_BRIEF:_ Repeat word for word the lines starting with the line containing "Screen dimensions: 1624x804" and going on through the line containing "to the 业务材料", and leave the pictures out of your answer.

— START DATA ROWS —

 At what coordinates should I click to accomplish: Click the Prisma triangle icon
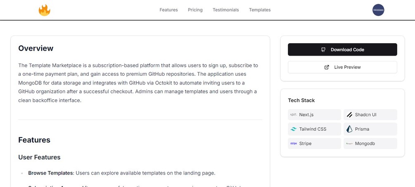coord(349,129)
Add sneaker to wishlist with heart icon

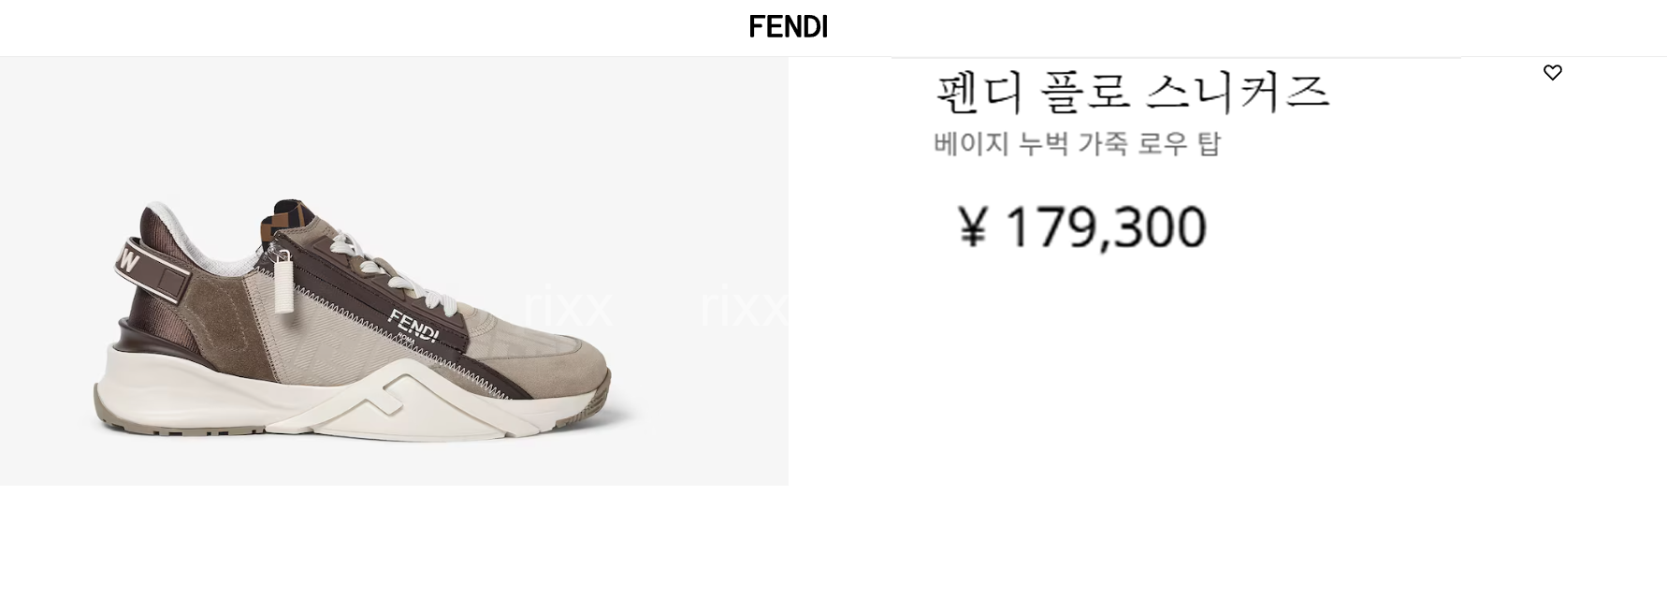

— END DATA ROWS —
— START DATA ROWS —

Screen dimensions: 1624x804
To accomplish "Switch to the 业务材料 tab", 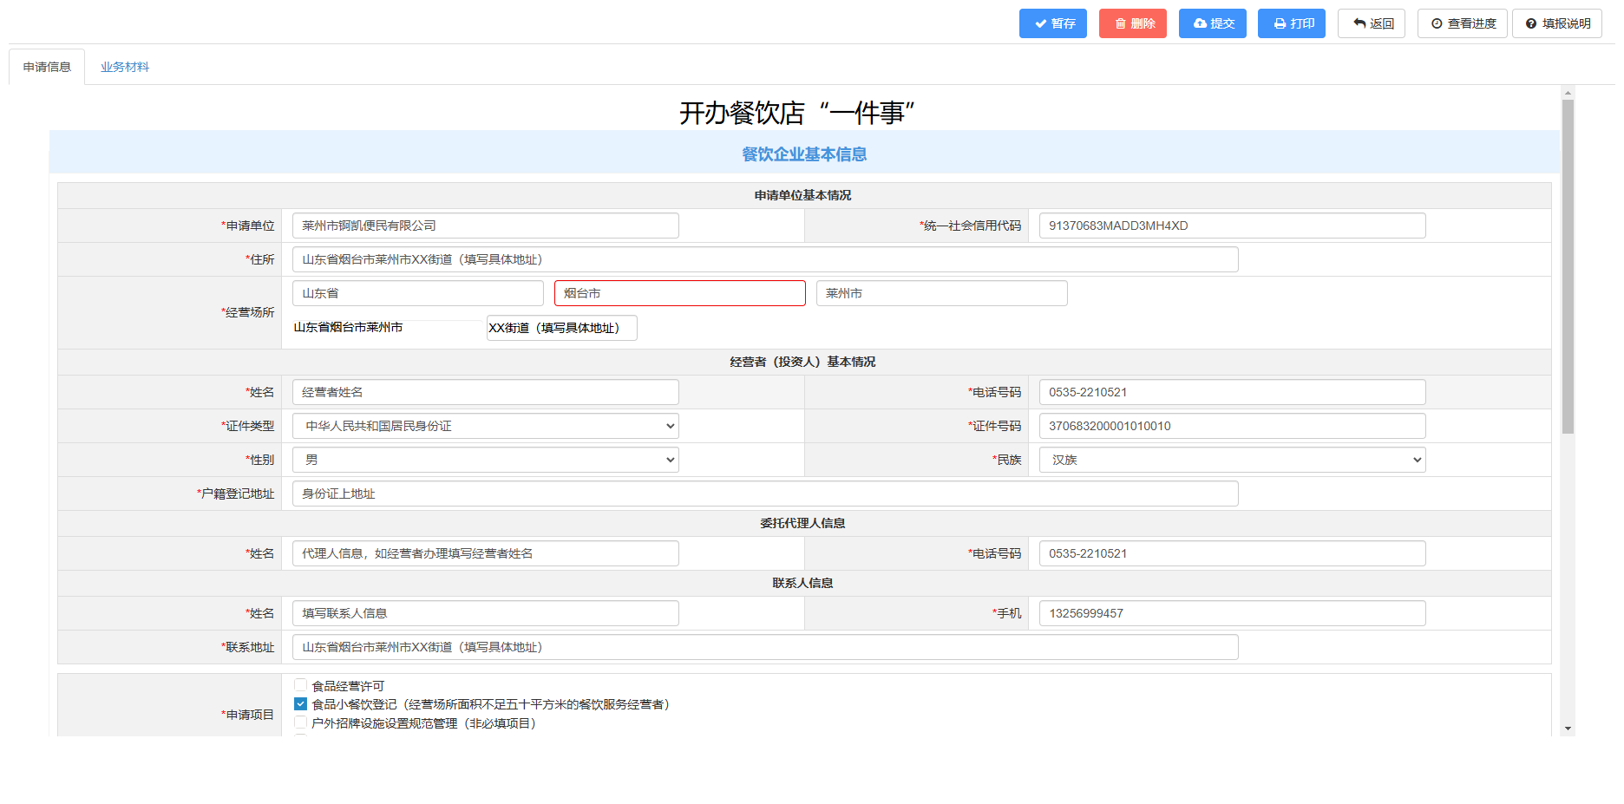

— END DATA ROWS —

_RESPONSE:_
Screen dimensions: 1624x804
To accomplish "Switch to the 业务材料 tab", 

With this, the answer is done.